* _About this task_:
Your task is to return, word for word, only the lines from the line with "Task: Jump to What to include in Contents" through the close of the data. Exclude all pictures.
═════ Exercise material ═════
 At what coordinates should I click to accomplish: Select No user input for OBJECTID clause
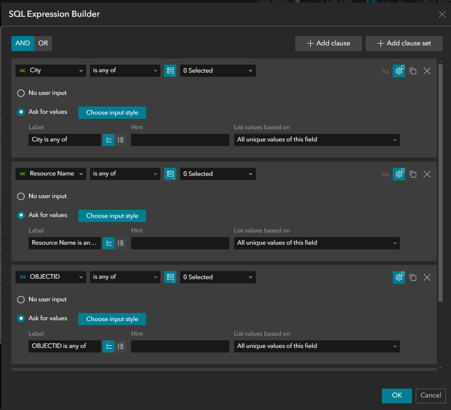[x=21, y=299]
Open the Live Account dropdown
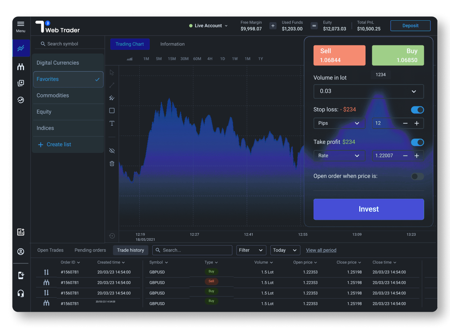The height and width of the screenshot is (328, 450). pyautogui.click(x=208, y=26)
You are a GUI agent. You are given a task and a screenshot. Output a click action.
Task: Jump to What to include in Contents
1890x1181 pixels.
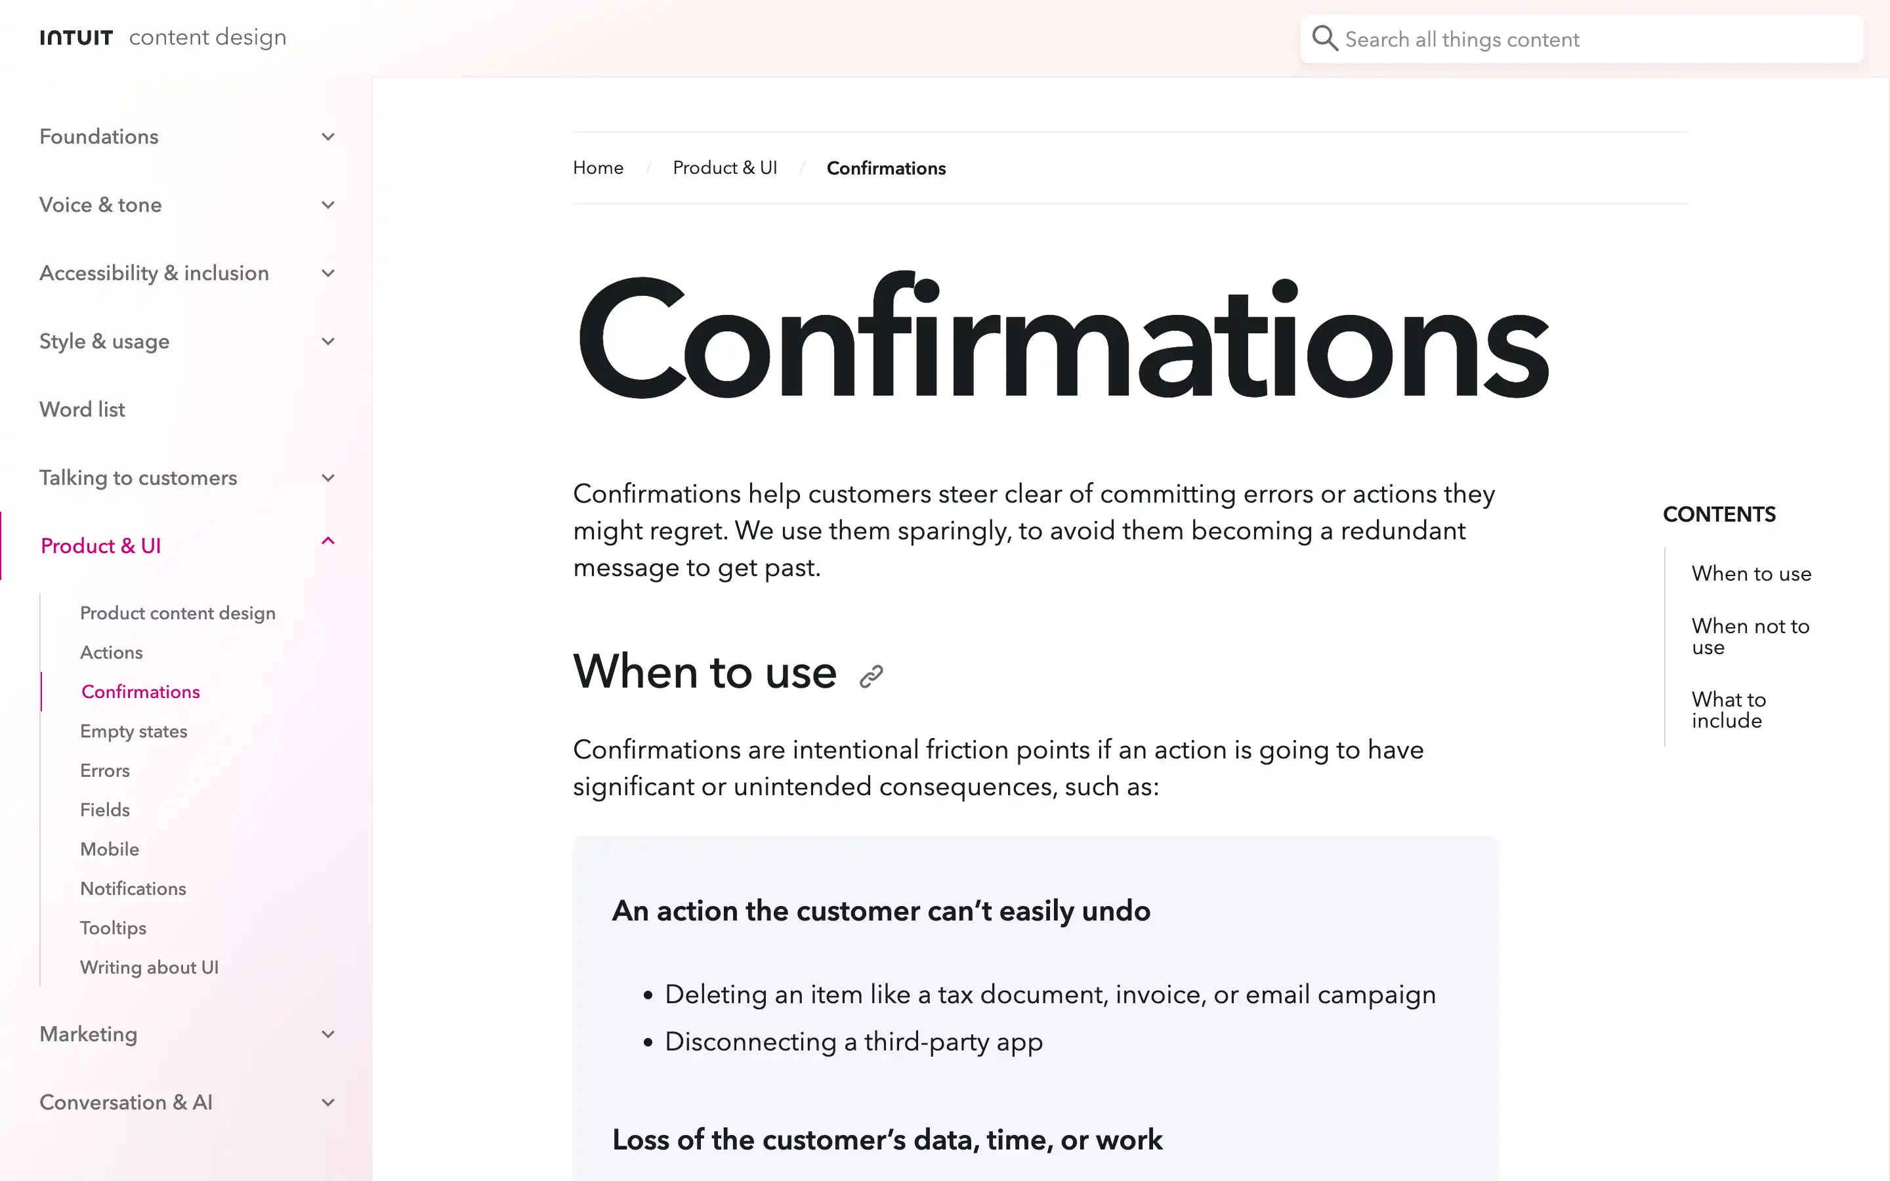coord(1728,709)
═════
* _Answer to this problem_:
Task: Jump to What to include in Contents
1890x1181 pixels.
coord(1728,709)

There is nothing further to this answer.